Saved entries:
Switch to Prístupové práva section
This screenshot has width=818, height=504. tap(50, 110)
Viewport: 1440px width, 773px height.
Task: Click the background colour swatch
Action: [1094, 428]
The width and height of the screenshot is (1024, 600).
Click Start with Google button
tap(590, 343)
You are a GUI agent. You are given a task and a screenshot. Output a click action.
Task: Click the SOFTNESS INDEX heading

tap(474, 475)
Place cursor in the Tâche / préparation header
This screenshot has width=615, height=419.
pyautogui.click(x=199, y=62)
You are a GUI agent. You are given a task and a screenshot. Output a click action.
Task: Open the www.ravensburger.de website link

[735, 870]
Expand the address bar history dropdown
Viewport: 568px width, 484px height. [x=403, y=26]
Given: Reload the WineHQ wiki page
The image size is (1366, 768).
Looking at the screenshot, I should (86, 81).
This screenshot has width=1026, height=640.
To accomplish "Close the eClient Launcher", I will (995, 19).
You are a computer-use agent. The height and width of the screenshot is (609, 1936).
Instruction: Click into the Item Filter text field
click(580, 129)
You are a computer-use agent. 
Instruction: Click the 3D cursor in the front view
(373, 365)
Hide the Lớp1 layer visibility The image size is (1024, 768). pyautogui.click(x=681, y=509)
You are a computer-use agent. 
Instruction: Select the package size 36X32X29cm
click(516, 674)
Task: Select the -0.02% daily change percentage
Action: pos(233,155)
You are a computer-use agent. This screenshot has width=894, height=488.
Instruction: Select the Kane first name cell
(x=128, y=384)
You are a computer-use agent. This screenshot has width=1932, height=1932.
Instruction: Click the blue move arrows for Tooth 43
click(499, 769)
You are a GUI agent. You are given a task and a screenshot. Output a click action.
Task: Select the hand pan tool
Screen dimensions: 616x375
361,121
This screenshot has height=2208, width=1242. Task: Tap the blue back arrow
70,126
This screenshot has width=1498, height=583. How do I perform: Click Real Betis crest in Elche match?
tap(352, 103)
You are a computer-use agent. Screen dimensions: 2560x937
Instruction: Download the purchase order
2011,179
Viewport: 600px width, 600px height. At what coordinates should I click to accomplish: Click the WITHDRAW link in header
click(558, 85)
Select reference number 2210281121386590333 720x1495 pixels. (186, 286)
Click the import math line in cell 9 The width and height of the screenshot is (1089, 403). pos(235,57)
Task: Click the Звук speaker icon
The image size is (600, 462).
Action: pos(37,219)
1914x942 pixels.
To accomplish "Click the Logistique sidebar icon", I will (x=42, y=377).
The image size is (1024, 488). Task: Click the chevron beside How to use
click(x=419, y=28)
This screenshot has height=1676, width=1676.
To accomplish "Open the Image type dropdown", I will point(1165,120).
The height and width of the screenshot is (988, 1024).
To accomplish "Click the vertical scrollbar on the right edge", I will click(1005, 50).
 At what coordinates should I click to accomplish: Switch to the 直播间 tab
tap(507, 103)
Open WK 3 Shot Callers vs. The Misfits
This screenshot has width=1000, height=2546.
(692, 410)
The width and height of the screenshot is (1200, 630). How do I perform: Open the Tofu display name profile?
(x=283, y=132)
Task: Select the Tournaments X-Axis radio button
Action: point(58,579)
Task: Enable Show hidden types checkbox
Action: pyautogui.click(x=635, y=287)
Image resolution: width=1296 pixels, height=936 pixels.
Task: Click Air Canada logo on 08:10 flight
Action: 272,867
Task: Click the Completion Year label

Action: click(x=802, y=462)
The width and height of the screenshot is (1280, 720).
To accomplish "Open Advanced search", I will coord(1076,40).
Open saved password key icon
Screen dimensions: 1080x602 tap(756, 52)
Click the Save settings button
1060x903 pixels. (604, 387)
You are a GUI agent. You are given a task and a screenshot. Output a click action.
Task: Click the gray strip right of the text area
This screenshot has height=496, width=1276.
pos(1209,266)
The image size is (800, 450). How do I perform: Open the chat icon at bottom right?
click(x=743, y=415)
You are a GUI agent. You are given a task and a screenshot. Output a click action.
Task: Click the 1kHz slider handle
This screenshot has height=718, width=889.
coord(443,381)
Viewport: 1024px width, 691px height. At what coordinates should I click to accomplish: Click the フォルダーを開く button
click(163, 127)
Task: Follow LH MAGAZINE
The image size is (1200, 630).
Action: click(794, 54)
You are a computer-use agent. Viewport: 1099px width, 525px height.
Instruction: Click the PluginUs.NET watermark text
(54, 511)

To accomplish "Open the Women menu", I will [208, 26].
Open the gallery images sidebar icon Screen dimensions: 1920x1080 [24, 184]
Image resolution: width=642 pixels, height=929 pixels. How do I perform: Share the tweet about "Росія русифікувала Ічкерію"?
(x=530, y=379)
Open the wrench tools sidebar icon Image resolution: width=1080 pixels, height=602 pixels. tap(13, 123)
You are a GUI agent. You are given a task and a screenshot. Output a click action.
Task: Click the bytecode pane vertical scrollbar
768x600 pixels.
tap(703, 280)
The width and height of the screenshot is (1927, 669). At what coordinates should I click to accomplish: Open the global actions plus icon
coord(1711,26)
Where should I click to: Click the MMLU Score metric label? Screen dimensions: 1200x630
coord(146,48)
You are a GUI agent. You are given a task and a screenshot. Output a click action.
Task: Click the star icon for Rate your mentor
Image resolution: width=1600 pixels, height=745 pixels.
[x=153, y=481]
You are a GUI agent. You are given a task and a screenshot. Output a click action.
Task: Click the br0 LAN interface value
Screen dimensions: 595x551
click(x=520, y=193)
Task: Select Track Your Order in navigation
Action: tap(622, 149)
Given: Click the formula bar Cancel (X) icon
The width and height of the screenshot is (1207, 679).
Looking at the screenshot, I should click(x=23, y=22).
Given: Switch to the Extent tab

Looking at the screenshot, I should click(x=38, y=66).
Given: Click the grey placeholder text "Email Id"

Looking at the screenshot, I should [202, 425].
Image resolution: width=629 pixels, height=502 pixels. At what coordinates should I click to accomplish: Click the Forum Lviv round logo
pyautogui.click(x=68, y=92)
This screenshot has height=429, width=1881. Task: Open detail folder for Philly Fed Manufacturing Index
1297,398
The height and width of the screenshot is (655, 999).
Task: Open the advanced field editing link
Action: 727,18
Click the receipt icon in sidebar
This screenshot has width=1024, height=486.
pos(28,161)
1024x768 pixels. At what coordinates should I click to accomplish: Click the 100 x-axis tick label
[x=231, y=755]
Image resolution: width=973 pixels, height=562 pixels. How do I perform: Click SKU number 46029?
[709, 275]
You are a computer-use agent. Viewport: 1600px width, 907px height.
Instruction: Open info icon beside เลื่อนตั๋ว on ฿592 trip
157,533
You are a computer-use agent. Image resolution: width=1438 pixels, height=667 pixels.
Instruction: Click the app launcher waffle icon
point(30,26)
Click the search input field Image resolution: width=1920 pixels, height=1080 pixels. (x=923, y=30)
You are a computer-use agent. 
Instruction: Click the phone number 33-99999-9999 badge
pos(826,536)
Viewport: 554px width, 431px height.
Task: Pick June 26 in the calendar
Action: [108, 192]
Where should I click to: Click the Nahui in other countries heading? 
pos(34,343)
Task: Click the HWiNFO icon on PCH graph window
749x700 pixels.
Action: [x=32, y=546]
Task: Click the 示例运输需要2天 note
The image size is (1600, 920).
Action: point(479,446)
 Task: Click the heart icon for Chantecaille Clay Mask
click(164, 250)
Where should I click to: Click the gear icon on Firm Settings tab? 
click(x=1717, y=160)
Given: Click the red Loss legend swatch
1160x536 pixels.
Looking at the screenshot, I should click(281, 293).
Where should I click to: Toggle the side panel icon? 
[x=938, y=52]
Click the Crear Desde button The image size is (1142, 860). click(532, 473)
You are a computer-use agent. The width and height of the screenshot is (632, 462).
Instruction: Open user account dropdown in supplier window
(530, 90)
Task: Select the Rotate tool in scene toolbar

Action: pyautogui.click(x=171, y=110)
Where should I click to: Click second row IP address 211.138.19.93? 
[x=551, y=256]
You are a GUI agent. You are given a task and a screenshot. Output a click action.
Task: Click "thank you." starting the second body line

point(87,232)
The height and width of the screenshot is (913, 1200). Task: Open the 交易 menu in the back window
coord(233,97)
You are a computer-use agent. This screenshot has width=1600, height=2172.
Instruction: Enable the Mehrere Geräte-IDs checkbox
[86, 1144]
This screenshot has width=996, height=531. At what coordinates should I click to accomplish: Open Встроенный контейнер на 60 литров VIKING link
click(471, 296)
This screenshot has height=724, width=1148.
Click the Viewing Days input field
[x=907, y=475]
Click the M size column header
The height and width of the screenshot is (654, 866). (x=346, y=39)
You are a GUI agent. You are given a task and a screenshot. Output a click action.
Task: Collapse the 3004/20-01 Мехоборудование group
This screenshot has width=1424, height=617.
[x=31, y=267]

* REQUIRED ACTION: All lines in the entries above that hold the word "scrollbar" need to be copied.

* RESPONSE TO THIS TASK:
To accomplish "Click the vertical scrollbar on the right edge", I will click(1005, 50).
Task: Click the bytecode pane vertical scrollbar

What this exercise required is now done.